- Opening Delimiter -

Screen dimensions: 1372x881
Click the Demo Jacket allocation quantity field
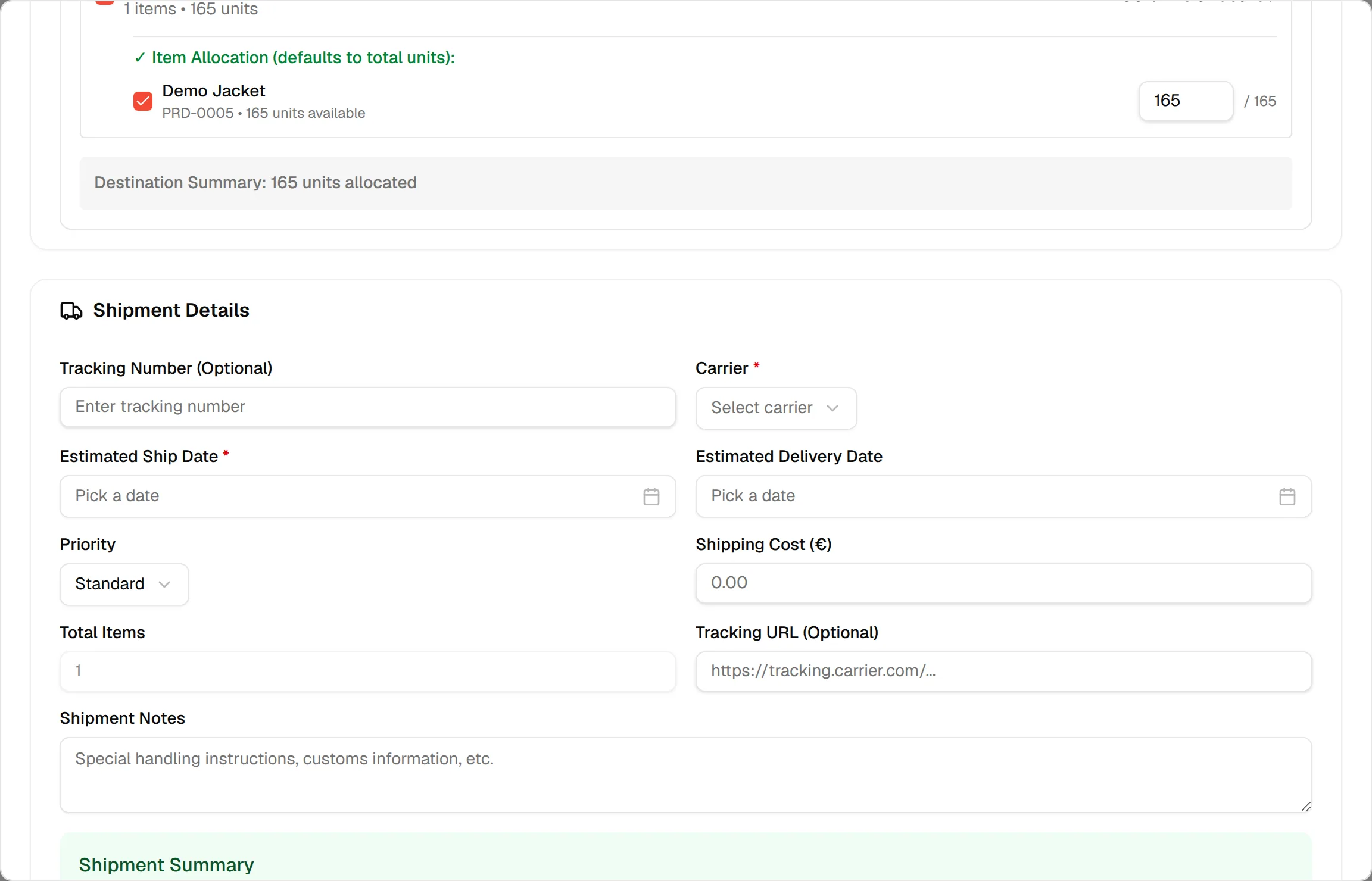(x=1186, y=101)
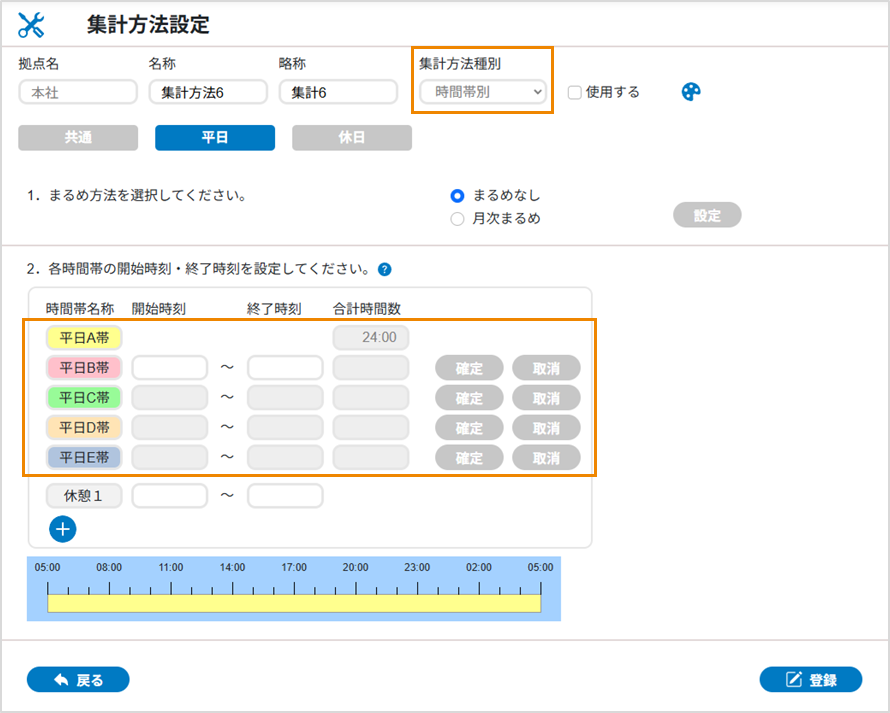Select the まるめなし radio button
Viewport: 890px width, 713px height.
coord(457,196)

- Closing Delimiter -

* _Work item_: An exact copy of the material above is required, free of any pictures.

* _Answer below_:
Screen dimensions: 1372x881
Click the Demo Jacket allocation quantity field
(x=1186, y=101)
Select the まるめなし radio button
Viewport: 890px width, 713px height.
coord(457,196)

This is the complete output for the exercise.